◆ **Aim of the exercise**
State the number of lines in the following data that contain the string "help", and nothing else.

◆ **Data for the task**
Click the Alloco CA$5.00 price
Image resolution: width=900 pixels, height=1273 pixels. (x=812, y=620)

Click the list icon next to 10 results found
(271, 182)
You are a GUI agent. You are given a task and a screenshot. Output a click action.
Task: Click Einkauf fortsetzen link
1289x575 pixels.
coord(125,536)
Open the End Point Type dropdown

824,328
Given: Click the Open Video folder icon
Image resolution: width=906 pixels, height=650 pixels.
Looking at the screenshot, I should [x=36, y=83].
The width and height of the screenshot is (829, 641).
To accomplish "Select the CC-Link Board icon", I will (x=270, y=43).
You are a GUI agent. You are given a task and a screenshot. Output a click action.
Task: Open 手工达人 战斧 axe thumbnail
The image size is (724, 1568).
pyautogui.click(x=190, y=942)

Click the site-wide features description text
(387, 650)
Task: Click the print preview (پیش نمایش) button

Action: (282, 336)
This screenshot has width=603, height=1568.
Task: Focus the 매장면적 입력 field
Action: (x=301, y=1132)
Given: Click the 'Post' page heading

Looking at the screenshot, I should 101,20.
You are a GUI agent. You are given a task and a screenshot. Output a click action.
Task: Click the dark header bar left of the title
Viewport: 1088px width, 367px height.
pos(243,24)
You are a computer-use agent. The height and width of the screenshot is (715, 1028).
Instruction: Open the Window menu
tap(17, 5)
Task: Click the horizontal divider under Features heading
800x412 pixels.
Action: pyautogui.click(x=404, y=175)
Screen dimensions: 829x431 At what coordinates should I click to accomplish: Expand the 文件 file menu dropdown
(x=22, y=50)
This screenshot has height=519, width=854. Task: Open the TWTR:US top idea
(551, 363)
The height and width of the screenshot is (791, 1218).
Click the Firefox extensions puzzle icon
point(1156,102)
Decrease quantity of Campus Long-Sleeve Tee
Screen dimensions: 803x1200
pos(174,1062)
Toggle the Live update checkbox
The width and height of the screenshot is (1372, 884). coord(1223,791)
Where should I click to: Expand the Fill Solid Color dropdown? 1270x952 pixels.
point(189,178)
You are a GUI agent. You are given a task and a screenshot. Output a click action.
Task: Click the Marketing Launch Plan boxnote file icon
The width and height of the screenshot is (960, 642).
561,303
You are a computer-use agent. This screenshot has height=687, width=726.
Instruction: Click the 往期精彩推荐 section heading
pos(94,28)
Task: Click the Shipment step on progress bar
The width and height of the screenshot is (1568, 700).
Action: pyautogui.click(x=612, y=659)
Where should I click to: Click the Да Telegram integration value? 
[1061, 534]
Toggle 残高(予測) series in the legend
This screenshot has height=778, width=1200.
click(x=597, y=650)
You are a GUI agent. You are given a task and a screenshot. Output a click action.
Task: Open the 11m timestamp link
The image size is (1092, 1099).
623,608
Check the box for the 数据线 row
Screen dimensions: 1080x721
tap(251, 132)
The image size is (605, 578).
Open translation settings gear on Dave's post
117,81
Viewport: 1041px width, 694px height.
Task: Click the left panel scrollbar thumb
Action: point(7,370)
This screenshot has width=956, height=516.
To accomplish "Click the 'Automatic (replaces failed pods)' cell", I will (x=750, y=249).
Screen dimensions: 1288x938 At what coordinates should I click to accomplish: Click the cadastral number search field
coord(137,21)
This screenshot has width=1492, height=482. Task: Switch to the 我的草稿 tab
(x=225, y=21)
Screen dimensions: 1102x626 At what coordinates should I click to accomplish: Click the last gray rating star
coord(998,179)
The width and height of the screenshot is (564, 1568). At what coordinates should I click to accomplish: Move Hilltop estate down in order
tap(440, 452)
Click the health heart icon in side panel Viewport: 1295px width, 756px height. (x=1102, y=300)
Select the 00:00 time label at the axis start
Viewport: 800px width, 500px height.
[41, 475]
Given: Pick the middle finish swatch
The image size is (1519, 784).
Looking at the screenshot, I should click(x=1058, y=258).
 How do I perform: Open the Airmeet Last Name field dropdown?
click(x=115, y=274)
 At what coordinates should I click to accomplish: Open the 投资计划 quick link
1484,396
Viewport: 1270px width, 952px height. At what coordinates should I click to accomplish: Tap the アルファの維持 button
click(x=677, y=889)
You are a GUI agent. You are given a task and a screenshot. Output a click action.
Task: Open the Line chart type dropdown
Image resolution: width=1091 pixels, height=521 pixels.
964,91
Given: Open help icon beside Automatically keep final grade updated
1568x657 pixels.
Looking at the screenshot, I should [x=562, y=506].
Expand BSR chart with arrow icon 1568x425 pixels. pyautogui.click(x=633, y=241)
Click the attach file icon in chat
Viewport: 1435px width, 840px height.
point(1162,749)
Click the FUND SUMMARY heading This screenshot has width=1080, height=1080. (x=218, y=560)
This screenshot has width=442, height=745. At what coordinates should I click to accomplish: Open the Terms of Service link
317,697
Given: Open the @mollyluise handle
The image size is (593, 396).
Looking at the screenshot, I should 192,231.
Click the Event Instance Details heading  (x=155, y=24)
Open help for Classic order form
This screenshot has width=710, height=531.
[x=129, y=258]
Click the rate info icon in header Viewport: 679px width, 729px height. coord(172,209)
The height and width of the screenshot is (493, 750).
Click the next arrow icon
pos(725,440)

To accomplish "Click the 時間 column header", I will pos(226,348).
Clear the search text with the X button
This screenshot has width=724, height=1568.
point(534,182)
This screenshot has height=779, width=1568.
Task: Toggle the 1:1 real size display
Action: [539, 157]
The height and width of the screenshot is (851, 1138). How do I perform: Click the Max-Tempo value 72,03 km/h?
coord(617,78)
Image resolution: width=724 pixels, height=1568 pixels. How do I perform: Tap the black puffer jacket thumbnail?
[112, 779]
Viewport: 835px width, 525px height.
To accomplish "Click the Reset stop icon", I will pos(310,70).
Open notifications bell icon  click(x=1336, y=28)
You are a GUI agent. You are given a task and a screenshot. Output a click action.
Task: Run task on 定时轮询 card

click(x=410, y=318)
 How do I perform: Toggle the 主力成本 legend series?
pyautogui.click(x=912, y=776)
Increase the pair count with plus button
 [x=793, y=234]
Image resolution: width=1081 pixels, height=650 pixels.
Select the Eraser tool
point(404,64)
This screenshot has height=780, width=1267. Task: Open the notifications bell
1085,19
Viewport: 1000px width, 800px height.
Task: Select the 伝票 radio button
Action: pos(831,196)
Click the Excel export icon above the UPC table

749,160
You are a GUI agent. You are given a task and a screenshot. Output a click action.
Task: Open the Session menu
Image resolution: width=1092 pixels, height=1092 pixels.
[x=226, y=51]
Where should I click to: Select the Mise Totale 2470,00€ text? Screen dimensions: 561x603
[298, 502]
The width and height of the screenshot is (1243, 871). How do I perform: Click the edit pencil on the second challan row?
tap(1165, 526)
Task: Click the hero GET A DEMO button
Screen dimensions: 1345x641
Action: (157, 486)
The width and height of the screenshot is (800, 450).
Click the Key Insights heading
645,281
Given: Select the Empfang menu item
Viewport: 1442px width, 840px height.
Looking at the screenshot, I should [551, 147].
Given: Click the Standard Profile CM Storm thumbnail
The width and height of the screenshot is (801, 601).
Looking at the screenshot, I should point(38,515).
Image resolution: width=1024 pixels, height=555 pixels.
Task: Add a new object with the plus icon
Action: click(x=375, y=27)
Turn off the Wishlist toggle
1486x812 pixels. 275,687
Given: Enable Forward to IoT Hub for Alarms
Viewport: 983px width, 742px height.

◆ **Answer box**
2